--- Begin THE DATA ---
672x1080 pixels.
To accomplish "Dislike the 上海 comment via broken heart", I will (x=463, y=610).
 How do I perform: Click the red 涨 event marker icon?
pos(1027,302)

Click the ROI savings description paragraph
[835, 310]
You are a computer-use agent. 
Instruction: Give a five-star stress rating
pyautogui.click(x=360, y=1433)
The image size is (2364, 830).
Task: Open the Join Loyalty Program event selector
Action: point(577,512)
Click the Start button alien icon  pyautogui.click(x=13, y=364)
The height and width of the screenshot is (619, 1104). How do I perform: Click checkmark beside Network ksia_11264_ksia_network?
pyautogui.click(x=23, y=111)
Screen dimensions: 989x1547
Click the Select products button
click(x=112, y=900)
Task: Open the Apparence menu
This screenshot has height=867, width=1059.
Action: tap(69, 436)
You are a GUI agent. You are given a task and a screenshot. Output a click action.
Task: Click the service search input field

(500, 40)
--- End THE DATA ---
• [WHAT IS EXPECTED]: Copy the listing above line for line, with no changes.

• [FULL ANSWER]:
672x1080 pixels.
To accomplish "Dislike the 上海 comment via broken heart", I will (x=463, y=610).
 How do I perform: Click the red 涨 event marker icon?
pos(1027,302)

Click the ROI savings description paragraph
[835, 310]
You are a computer-use agent. 
Instruction: Give a five-star stress rating
pyautogui.click(x=360, y=1433)
The image size is (2364, 830).
Task: Open the Join Loyalty Program event selector
Action: point(577,512)
Click the Start button alien icon  pyautogui.click(x=13, y=364)
The height and width of the screenshot is (619, 1104). How do I perform: Click checkmark beside Network ksia_11264_ksia_network?
pyautogui.click(x=23, y=111)
Screen dimensions: 989x1547
Click the Select products button
click(x=112, y=900)
Task: Open the Apparence menu
This screenshot has height=867, width=1059.
Action: tap(69, 436)
You are a GUI agent. You are given a task and a screenshot. Output a click action.
Task: Click the service search input field

(500, 40)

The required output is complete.